* _Task to carry out_: Please reproduce the entries below exactly from the line holding "まとめ (10, 2417)" through the last line, both included, and omit any pictures.

_ _ _ _

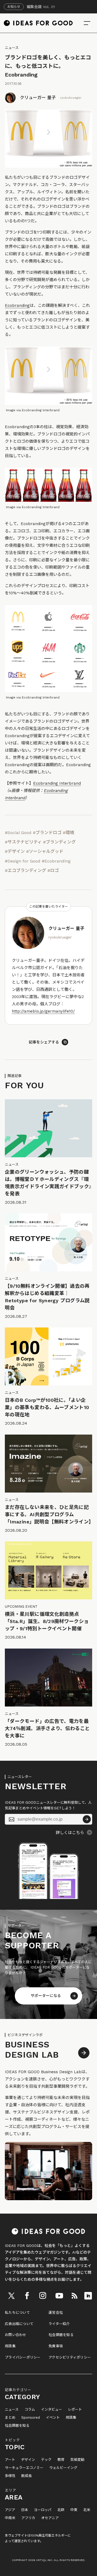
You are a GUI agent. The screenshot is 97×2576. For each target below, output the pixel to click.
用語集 (10, 2346)
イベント (53, 2417)
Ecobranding (17, 305)
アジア (10, 2510)
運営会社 (55, 2313)
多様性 (10, 2476)
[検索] (87, 23)
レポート (75, 2409)
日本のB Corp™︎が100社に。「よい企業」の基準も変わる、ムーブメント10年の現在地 (47, 1407)
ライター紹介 (59, 2324)
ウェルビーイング (63, 2468)
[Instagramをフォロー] (43, 2295)
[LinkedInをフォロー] (88, 2296)
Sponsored (30, 2417)
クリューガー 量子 (38, 97)
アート (10, 2460)
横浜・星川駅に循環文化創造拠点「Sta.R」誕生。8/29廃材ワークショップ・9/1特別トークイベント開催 (47, 1621)
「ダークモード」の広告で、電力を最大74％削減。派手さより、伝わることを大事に (47, 1728)
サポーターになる (46, 1995)
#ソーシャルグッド (44, 851)
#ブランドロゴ (47, 832)
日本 (24, 2510)
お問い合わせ (15, 2335)
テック (46, 2460)
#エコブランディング (25, 870)
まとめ (10, 2417)
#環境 (68, 832)
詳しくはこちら (70, 1832)
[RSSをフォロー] (74, 2295)
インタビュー (51, 2409)
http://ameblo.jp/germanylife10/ (43, 1011)
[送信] (87, 1819)
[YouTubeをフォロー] (59, 2295)
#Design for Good (22, 861)
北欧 (60, 2510)
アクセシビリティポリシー (69, 2357)
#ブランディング (59, 842)
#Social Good (18, 832)
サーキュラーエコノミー (24, 2468)
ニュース (12, 48)
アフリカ (28, 2518)
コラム (30, 2409)
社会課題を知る (61, 2335)
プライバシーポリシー (23, 2357)
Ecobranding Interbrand (57, 783)
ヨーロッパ (42, 2510)
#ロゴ (53, 870)
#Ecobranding (56, 861)
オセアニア (50, 2518)
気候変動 (77, 2460)
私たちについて (17, 2313)
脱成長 (26, 2476)
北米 (86, 2510)
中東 (73, 2510)
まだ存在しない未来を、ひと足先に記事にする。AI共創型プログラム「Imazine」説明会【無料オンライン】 (49, 1514)
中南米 (10, 2518)
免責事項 (55, 2346)
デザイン (28, 2460)
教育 (60, 2460)
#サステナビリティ (23, 842)
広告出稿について (19, 2324)
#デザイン (15, 851)
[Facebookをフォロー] (27, 2296)
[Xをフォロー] (11, 2296)
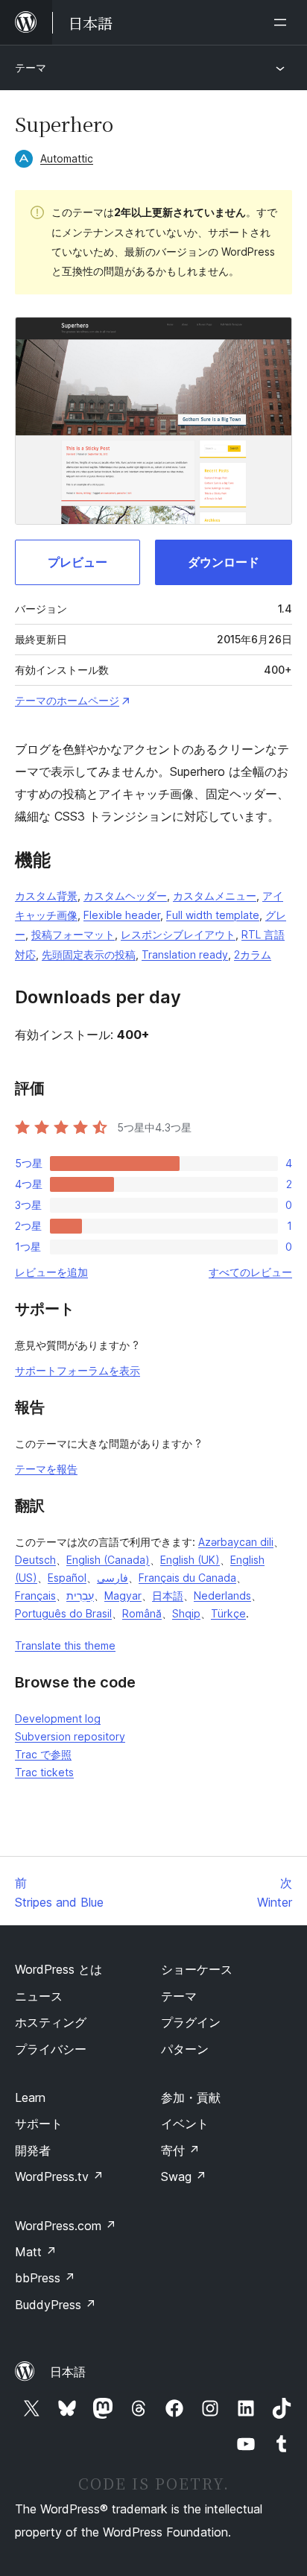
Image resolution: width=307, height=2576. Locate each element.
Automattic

_ _ _ _

* _Answer space_:
まとめ (10, 2417)
#環境 (68, 832)
詳しくはこちら (70, 1832)
[RSSをフォロー] (74, 2295)
インタビュー (51, 2409)
http://ameblo.jp/germanylife10/ (43, 1011)
[送信] (87, 1819)
[YouTubeをフォロー] (59, 2295)
#Design for Good (22, 861)
北欧 (60, 2510)
アクセシビリティポリシー (69, 2357)
#ブランディング (59, 842)
#Social Good (18, 832)
サーキュラーエコノミー (24, 2468)
ニュース (12, 48)
アフリカ (28, 2518)
コラム (30, 2409)
社会課題を知る (61, 2335)
プライバシーポリシー (23, 2357)
Ecobranding Interbrand (57, 783)
ヨーロッパ (42, 2510)
#ロゴ (53, 870)
#Ecobranding (56, 861)
オセアニア (50, 2518)
気候変動 (77, 2460)
私たちについて (17, 2313)
脱成長 (26, 2476)
北米 (86, 2510)
中東 (73, 2510)
まだ存在しない未来を、ひと足先に記事にする。AI共創型プログラム「Imazine」説明会【無料オンライン】 (49, 1514)
中南米 (10, 2518)
免責事項 (55, 2346)
デザイン (28, 2460)
教育 (60, 2460)
#サステナビリティ (23, 842)
広告出稿について (19, 2324)
#デザイン (15, 851)
[Facebookをフォロー] (27, 2296)
[Xをフォロー] (11, 2296)
Image resolution: width=307, height=2576. Locate each element.
Automattic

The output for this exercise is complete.